### Source text:
## START

Sourdough culture and tips
Who loves sourdough bread? I do, preferably a loaf that’s crusty, chewy and tangy.
While something of a beginner at sourdough baking, it’s not completely new to me. My mother made delicious English muffins using an overnight sourdough-leavened recipe – rolled and cut out like biscuits and baked (so to speak) in a skillet. Here’s a similar recipe for sourdough English muffins rendered with enthusiasm by blogger Cedar McKay.
Starter is a flour and water mix that’s home to friendly lactobacillus and yeast(s). It’s alive and needs periodic tending. My mother’s starter had a name: “Alistair” to honor Alistair Cooke’s contributions to (ahem! pun alert)…culture. Cooke produced “Letter from America” from 1946 – 2004 and hosted Masterpiece Theatre for 21 years (before that was re-branded as “Masterpiece“).
My own record on keeping sourdough starter alive is only so-so. I revisit the attempt with regularity but inevitably it gets neglected or dies when we take a trip. Once the flour settles into solid goo with odd-colored liquid floating on top…well, sometimes that can be revived. But often it seems best to chuck it and start anew.

## END

### Short problem 1:
Repeat the sourdough post starting with "My own record" and going on through "and start anew.", swapping "trip" for "vacation".
### Short problem 2:
Pick up the sourdough post after its last sentence and keep writing it.

### Records shown:
## START

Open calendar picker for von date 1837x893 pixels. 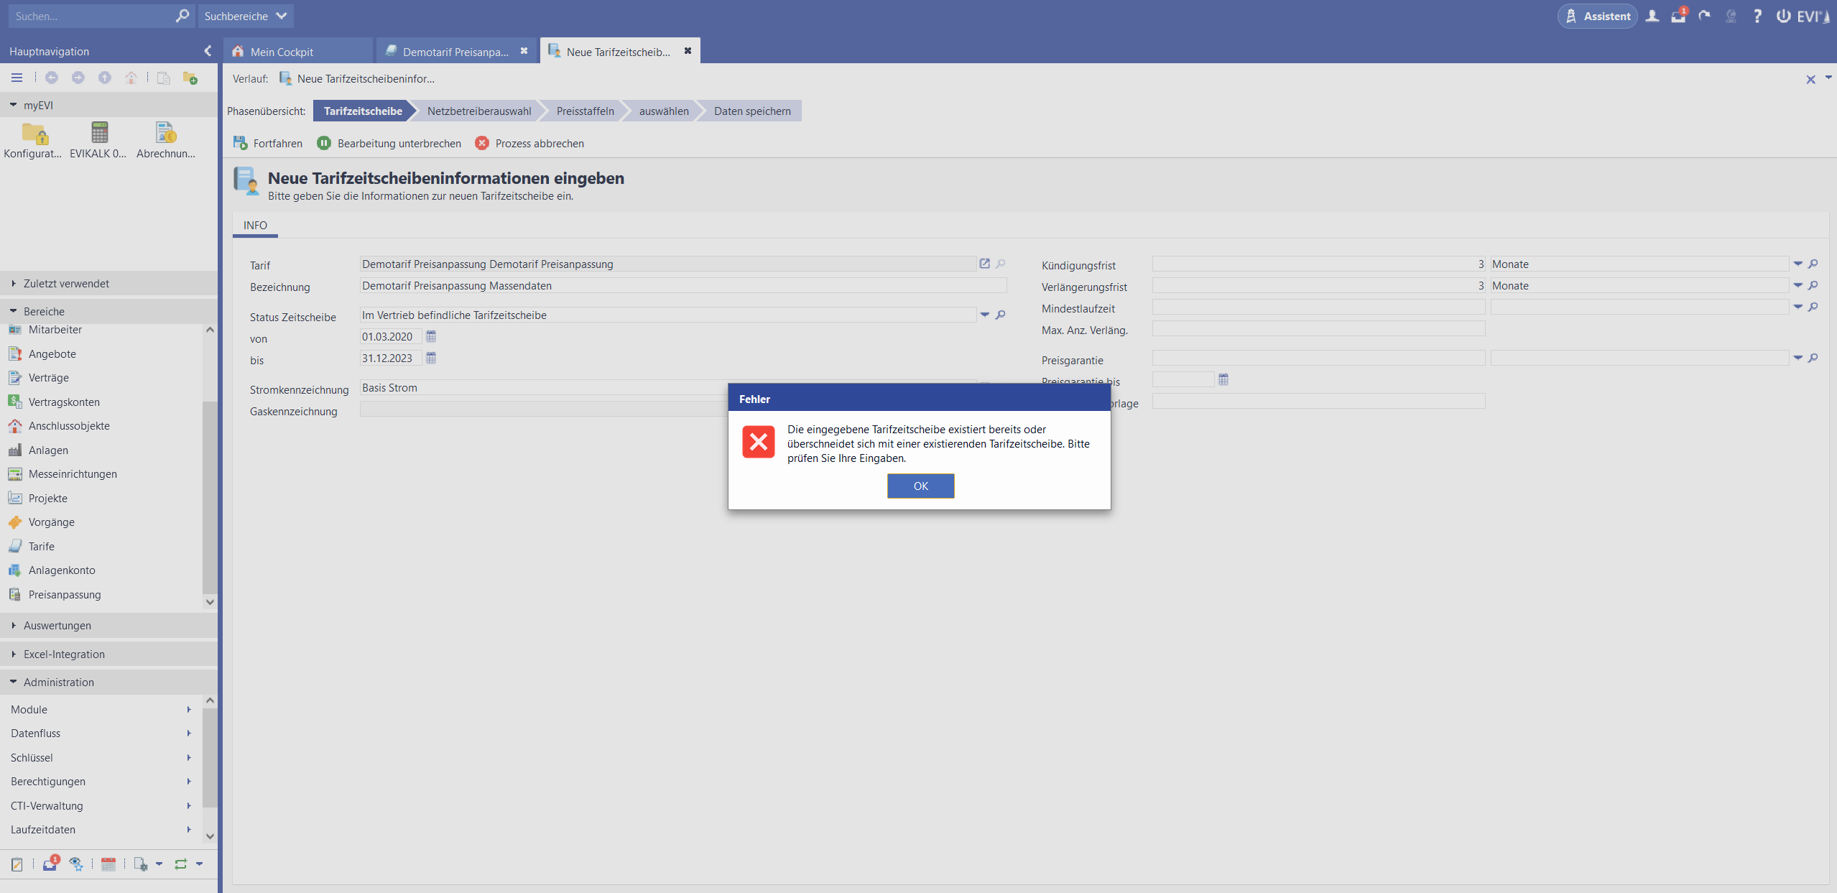tap(431, 336)
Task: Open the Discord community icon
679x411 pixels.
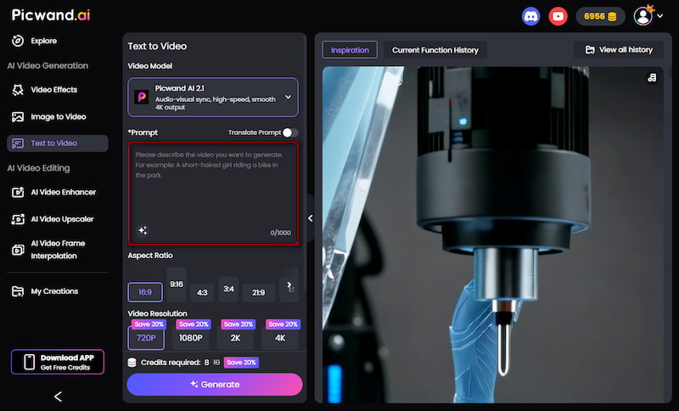Action: coord(530,16)
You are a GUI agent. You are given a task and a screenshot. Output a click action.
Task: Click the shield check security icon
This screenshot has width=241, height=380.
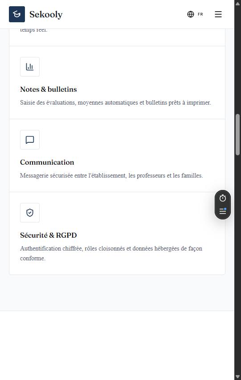[x=30, y=213]
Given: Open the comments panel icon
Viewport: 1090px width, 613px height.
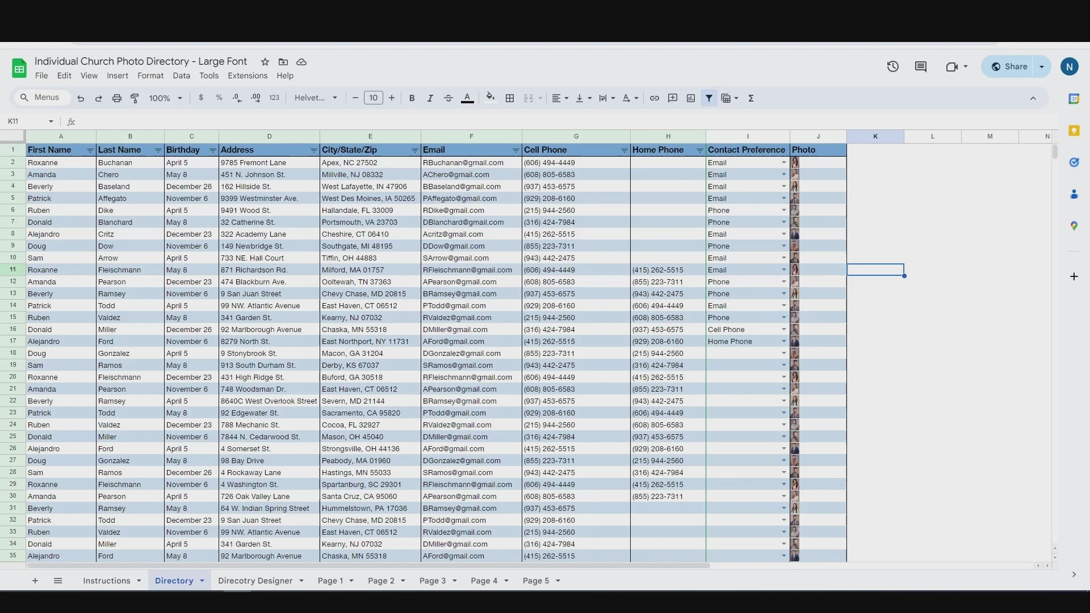Looking at the screenshot, I should [921, 67].
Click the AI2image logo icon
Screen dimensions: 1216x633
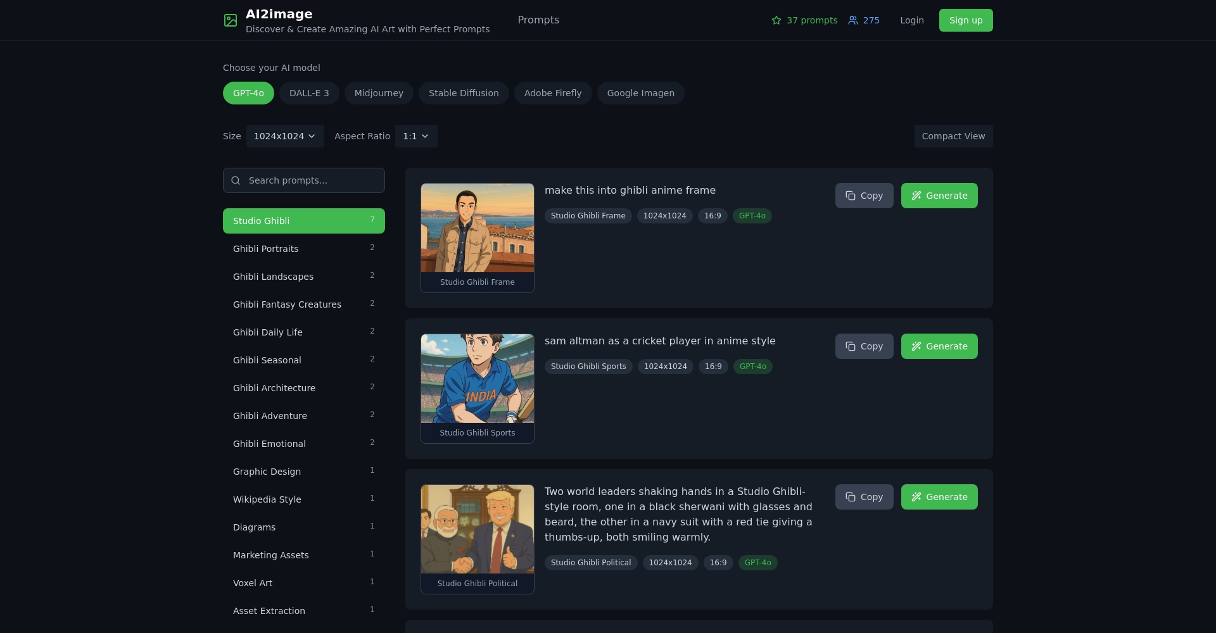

## END

### Written response 1:
My own record on keeping sourdough starter alive is only so-so. I revisit the attempt with regularity but inevitably it gets neglected or dies when we take a vacation. Once the flour settles into solid goo with odd-colored liquid floating on top…well, sometimes that can be revived. But often it seems best to chuck it and start anew.

### Written response 2:
After some spring travel, I think I’m home for the summer. So, even though July may not be the best season for baking, I am now a little over a week into brewing a new “wild caught” starter.
The best, or easiest, road to good starter is to get some from an established batch with a nice flavor. There are also plenty of ways to buy starter culture by mail. I went the home-made route. I have to say it wasn’t going all that well until I threw in some rye flour. That is, it all had a nice smell and such, but it would not “grow”. You want something that will double in size after each feeding.
There are tons of websites with info on this topic. While some basics are standard in sourdough craft, opinions on what makes the best starter – or keeps it going well – sometimes vary.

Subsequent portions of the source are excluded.